__Tasks to complete__.
a – Print the part of the WWE post between "May 16th, 2012" and "of his appeal.", inclusive.
b – Using the WWE post, decide whether each statement agrees with it, and answer yes or no with the deciding words quoted exactly: (i) The Nexus was made up of contestants from the first NXT season. (ii) Sheamus took a long time to become champion. (iii) Michael Cole's heel turn began with the second season of NXT.
c – Write the next part of the WWE post, picking up after its final sentence.

__Supplied text__.
------------------------------------------------------------------------
May 16th, 2012 Posted by Gavok

Yesterday went from the early-mid 00′s to the beginning of this decade, meaning we’re just about done.

As WWE hit the 2010′s, it became pretty hard to endure for two reasons. One, it became more and more apparent that their storylines were written on an hour-to-hour basis instead of being agreed on in advance. This is mainly due to McMahon being a mentally questionable dude. The sloppy storytelling had led to such promising and exciting storylines as the Nexus – the contestants from the first NXT season, who had become united against the Raw roster – petering out into a mess of bad ideas. Or Sheamus, a badass and dominant heel who became champ in record time and then went on to become a coward at the drop of a hat, ruining much of his appeal.

The other reason, which was arguably worse, was the idea of turning commentator Michael Cole heel. It started with the first season of NXT, which involved the debut of Daniel Bryan, who as I mentioned before was a big name in the indies. Cole would constantly rag on him for being worthless in every way possible. It’s hard to say if this was punishment for being semi-famous elsewhere, a way to set up Bryan giving Cole his comeuppance or a mix of both. Either way, it didn’t matter because comeuppance means very little when it’s a wrestler attacking a non-wrestler unless it’s an authority figure of some kind. Especially when this non-wrestler has an hour a week to rail on you verbally. Cole went from just hating Bryan to hating everyone on the roster other than a select few. This was entirely problematic. He rarely ever got his much-needed retribution and it didn’t stop him from going off on everyone on the roster for 4-7 hours a week. They seriously had a guy making fun of everyone to the point that WWE’s forcing you to hear about how they’re a company of worthless jokes. He was the antithesis of hype and outright made watching WWE a chore.
------------------------------------------------------------------------
__Dataset__.
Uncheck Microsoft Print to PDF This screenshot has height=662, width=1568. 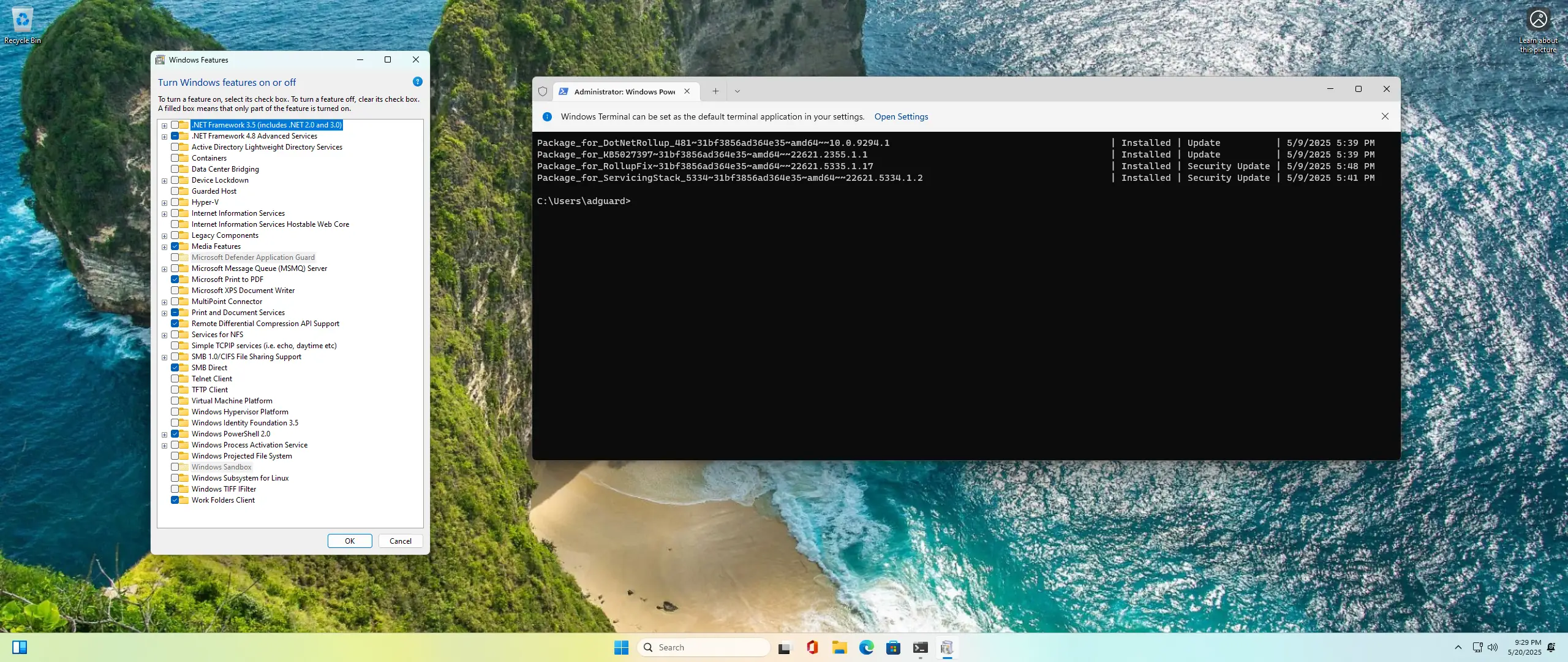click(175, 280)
------------------------------------------------------------------------
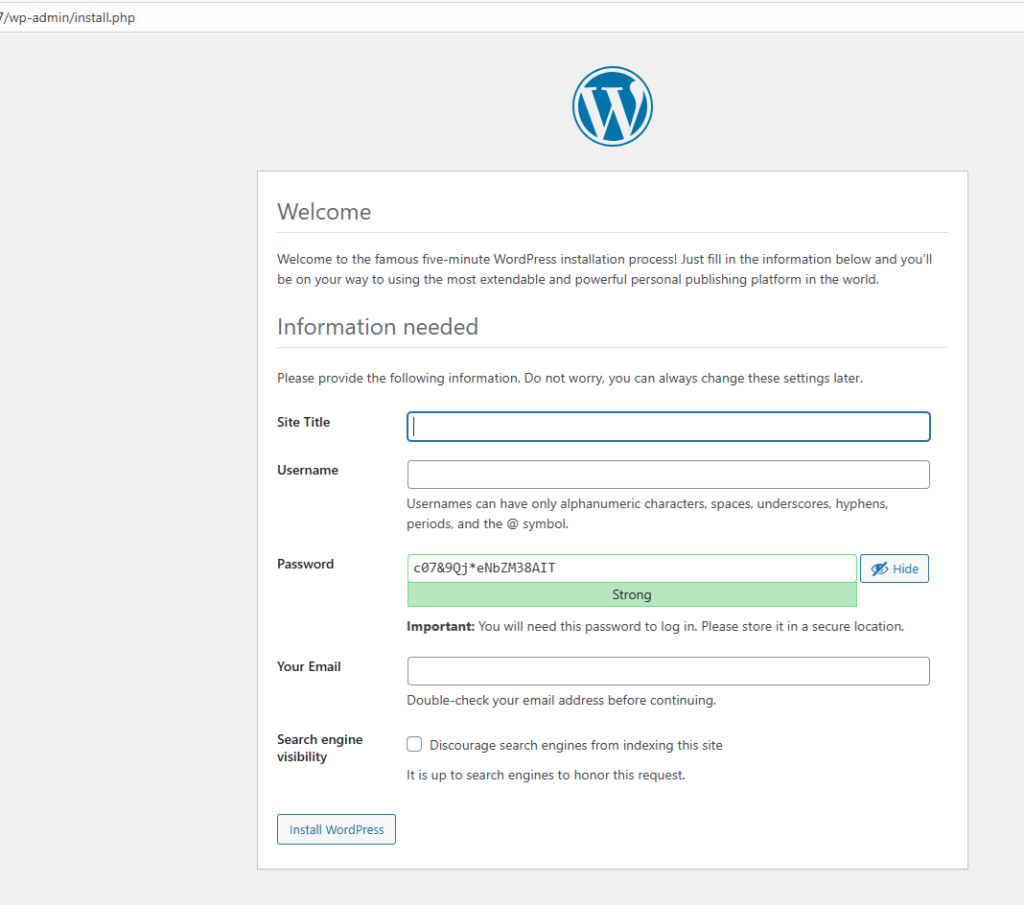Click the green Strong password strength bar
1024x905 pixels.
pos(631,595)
------------------------------------------------------------------------
__Results__.
a –
May 16th, 2012 Posted by Gavok

Yesterday went from the early-mid 00′s to the beginning of this decade, meaning we’re just about done.

As WWE hit the 2010′s, it became pretty hard to endure for two reasons. One, it became more and more apparent that their storylines were written on an hour-to-hour basis instead of being agreed on in advance. This is mainly due to McMahon being a mentally questionable dude. The sloppy storytelling had led to such promising and exciting storylines as the Nexus – the contestants from the first NXT season, who had become united against the Raw roster – petering out into a mess of bad ideas. Or Sheamus, a badass and dominant heel who became champ in record time and then went on to become a coward at the drop of a hat, ruining much of his appeal.

b –
(i) Yes: "the contestants from the first NXT season, who had become united against the Raw roster"
(ii) No: "became champ in record time"
(iii) No: "It started with the first season of NXT"

c –
Eventually, they realized their folly and gradually brought him back to being a kind of okay commentator. Bryan himself endured several losing streaks, Cole’s constant barrage of insults, a temporary situation where he was fired for a really stupid reason and the issue of being a small man in a big man’s business. He won one of the two major championships, turned heel and slowly began to show how much personality he really had. He’s reached the point where McMahon seems to respect him for tolerating his mistreatment without a single complaint and the crowd has embraced him as a huge heel who’s fun to hate and even more fun to like.

As for Punk, he never got to be much more than a punching bag for whatever major face they were trying to push. He spent about a year or so losing nearly every major match and Punk himself was getting pretty tired of it. His contract was coming up and he wasn’t intent on keeping on. Since the general rule of thumb is for the guy leaving to go out defeated, WWE set up Cena (champion) vs. CM Punk at the PPV Money in the Bank 2011, which was in Punk’s hometown of Chicago. Punk publicly brought up that he was on his way out and threatened to leave the company with the championship, thereby making it a callback to his exit of ROH, only this time he was threatening to leave WWE for ROH. He even MENTIONED ROH on WWE TV during a planned segment where he got to get a lot of genuine opinions on the company and its fans off his chest. The story became huge and behind-the-scenes, agreements were made that Punk wouldn’t be leaving after all, despite appearing to in the storyline. He ended up winning the title and skipped town, leaving the company without a champion.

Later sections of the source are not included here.